In all 12 men enrolled in the study, 200 milligrams of mirabegron led to higher brown fat metabolic activity, and at its peak level in the blood it increased the men's resting metabolic rate by 203 calories per day. While the dose was higher than the 50 milligram dose approved for overactive bladder, the treatment was well tolerated. All of the study participants were young, healthy individuals who had not previously taken mirabegron.
"Brown adipose tissue, or brown fat, produces β3-adrenergic receptor at levels higher than nearly every other organ in the body. We showed that a one-time dose of the drug mirabegron stimulates human brown adipose tissue so that it consumes glucose and burns calories," said lead author Dr. Aaron Cypess, who conducted the work at Joslin Diabetes Center and Beth Israel Deaconess Medical Center, affiliates of Harvard Medical School, and is now at the National Institute of Diabetes and Digestive and Kidney Diseases, part of the National Institutes of Health.

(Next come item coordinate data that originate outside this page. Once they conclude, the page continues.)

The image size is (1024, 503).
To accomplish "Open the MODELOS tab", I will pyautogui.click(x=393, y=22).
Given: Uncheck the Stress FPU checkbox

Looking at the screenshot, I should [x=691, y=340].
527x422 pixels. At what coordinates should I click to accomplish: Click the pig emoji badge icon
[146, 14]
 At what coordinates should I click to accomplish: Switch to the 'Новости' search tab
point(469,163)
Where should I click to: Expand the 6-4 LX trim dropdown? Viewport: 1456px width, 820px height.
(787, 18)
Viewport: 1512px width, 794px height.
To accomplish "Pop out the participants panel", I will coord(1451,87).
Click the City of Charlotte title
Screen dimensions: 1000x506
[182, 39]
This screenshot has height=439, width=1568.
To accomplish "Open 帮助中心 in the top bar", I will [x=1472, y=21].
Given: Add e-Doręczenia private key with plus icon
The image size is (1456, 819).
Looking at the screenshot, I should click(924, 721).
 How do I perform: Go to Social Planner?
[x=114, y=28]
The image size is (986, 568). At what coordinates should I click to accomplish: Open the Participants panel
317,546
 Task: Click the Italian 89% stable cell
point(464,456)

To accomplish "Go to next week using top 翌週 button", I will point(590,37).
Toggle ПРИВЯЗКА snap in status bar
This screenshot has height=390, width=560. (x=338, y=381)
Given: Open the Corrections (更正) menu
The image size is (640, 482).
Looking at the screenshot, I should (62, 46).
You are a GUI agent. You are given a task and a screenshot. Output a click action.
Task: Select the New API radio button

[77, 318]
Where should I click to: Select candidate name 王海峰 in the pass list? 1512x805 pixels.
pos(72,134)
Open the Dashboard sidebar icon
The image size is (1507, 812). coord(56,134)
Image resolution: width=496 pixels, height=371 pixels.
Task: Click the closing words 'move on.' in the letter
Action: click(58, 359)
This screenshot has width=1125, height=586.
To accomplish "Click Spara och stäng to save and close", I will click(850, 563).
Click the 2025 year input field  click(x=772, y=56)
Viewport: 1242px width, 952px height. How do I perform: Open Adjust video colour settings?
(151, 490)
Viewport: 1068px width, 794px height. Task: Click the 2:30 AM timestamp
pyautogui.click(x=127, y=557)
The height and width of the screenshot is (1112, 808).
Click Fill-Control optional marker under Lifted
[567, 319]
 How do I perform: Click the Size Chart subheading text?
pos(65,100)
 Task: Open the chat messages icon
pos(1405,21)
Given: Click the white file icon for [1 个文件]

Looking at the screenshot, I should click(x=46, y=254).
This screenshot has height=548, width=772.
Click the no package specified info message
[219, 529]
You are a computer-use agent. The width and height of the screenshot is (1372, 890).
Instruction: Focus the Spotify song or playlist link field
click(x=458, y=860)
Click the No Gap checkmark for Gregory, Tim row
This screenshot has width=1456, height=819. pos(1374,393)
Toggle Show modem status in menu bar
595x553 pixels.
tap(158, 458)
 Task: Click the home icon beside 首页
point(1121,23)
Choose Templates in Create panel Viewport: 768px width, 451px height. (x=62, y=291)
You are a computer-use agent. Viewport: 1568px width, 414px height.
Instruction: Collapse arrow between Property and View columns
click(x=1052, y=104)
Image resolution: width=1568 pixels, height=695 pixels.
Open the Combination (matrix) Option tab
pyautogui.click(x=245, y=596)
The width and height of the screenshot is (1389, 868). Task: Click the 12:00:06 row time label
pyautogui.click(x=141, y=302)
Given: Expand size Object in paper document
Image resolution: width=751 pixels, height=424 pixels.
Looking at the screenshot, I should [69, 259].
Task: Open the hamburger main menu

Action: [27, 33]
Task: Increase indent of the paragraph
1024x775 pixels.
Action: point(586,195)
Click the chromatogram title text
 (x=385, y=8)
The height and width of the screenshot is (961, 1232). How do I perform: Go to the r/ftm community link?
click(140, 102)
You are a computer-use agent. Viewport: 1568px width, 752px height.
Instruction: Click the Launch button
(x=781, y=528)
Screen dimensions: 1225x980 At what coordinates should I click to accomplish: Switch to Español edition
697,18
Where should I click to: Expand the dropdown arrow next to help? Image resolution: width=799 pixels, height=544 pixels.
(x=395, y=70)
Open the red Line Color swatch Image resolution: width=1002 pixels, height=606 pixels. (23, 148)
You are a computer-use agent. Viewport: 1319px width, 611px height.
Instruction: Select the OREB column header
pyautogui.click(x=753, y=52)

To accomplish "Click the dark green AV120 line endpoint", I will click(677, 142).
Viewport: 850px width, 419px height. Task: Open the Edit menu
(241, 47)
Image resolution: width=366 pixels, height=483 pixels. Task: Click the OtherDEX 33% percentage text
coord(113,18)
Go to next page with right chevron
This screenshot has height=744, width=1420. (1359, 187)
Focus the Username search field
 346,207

The findings suggest that drugs that activate the β3-adrenergic receptor may be a promising treatment for obesity. "Prior to our work, the only known way to activate human brown adipose tissue was through cold exposure. While inexpensive, this approach is generally not well tolerated over the long term, and there is significant variability in people's responses," said Dr. Cypess. "In addition, once the cold exposure is removed, the effect usually turns off rather quickly."